**GIVEN DATA:**
------------------------------

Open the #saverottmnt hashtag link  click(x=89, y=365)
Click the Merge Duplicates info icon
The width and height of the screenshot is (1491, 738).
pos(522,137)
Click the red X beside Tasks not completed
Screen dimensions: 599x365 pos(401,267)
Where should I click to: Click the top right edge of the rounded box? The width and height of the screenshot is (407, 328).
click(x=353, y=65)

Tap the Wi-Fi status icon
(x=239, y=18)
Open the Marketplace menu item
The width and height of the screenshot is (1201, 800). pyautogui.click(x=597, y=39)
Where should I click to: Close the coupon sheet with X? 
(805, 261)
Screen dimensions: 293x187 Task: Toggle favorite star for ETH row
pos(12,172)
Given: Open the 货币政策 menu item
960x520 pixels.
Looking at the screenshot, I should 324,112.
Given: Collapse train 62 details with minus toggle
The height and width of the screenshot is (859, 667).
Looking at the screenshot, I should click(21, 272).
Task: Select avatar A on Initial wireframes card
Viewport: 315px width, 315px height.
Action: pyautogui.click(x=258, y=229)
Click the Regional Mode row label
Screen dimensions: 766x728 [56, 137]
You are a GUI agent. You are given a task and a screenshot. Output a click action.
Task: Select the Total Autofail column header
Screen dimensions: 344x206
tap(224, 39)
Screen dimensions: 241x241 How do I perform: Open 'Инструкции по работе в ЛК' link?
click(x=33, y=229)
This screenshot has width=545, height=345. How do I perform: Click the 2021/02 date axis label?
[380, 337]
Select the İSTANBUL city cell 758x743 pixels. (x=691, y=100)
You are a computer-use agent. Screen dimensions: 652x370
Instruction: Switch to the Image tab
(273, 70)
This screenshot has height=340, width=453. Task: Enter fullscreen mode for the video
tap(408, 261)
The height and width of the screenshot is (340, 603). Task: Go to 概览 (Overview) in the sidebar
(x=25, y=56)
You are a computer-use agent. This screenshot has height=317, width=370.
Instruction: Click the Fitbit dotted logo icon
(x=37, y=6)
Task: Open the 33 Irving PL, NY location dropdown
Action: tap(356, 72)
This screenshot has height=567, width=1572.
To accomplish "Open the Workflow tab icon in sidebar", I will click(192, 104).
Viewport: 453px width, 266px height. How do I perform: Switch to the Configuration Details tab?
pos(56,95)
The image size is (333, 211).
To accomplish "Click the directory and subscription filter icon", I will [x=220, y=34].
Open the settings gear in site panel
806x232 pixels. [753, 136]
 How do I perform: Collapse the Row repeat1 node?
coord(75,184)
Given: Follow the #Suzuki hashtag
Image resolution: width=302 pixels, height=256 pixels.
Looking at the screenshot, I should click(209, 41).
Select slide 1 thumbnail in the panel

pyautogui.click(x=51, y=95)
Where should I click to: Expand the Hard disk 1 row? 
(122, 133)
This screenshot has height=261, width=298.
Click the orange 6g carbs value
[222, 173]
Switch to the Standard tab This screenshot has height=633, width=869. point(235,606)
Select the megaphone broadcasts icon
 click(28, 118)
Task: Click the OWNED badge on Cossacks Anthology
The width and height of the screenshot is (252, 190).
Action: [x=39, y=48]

------------------------------

**TASK BRIEF:** Set all the entries above down again exactly.

**COMPLETED EXERCISE:**
Open the #saverottmnt hashtag link  click(x=89, y=365)
Click the Merge Duplicates info icon
The width and height of the screenshot is (1491, 738).
pos(522,137)
Click the red X beside Tasks not completed
Screen dimensions: 599x365 pos(401,267)
Where should I click to: Click the top right edge of the rounded box? The width and height of the screenshot is (407, 328).
click(x=353, y=65)

Tap the Wi-Fi status icon
(x=239, y=18)
Open the Marketplace menu item
The width and height of the screenshot is (1201, 800). pyautogui.click(x=597, y=39)
Where should I click to: Close the coupon sheet with X? 
(805, 261)
Screen dimensions: 293x187 Task: Toggle favorite star for ETH row
pos(12,172)
Given: Open the 货币政策 menu item
960x520 pixels.
Looking at the screenshot, I should 324,112.
Given: Collapse train 62 details with minus toggle
The height and width of the screenshot is (859, 667).
Looking at the screenshot, I should click(21, 272).
Task: Select avatar A on Initial wireframes card
Viewport: 315px width, 315px height.
Action: pyautogui.click(x=258, y=229)
Click the Regional Mode row label
Screen dimensions: 766x728 [56, 137]
You are a GUI agent. You are given a task and a screenshot. Output a click action.
Task: Select the Total Autofail column header
Screen dimensions: 344x206
tap(224, 39)
Screen dimensions: 241x241 How do I perform: Open 'Инструкции по работе в ЛК' link?
click(x=33, y=229)
This screenshot has width=545, height=345. How do I perform: Click the 2021/02 date axis label?
[380, 337]
Select the İSTANBUL city cell 758x743 pixels. (x=691, y=100)
You are a computer-use agent. Screen dimensions: 652x370
Instruction: Switch to the Image tab
(273, 70)
This screenshot has height=340, width=453. Task: Enter fullscreen mode for the video
tap(408, 261)
The height and width of the screenshot is (340, 603). Task: Go to 概览 (Overview) in the sidebar
(x=25, y=56)
You are a computer-use agent. This screenshot has height=317, width=370.
Instruction: Click the Fitbit dotted logo icon
(x=37, y=6)
Task: Open the 33 Irving PL, NY location dropdown
Action: tap(356, 72)
This screenshot has height=567, width=1572.
To accomplish "Open the Workflow tab icon in sidebar", I will click(192, 104).
Viewport: 453px width, 266px height. How do I perform: Switch to the Configuration Details tab?
pos(56,95)
The image size is (333, 211).
To accomplish "Click the directory and subscription filter icon", I will [x=220, y=34].
Open the settings gear in site panel
806x232 pixels. [753, 136]
 How do I perform: Collapse the Row repeat1 node?
coord(75,184)
Given: Follow the #Suzuki hashtag
Image resolution: width=302 pixels, height=256 pixels.
Looking at the screenshot, I should click(209, 41).
Select slide 1 thumbnail in the panel

pyautogui.click(x=51, y=95)
Where should I click to: Expand the Hard disk 1 row? 
(122, 133)
This screenshot has height=261, width=298.
Click the orange 6g carbs value
[222, 173]
Switch to the Standard tab This screenshot has height=633, width=869. point(235,606)
Select the megaphone broadcasts icon
 click(28, 118)
Task: Click the OWNED badge on Cossacks Anthology
The width and height of the screenshot is (252, 190).
Action: [x=39, y=48]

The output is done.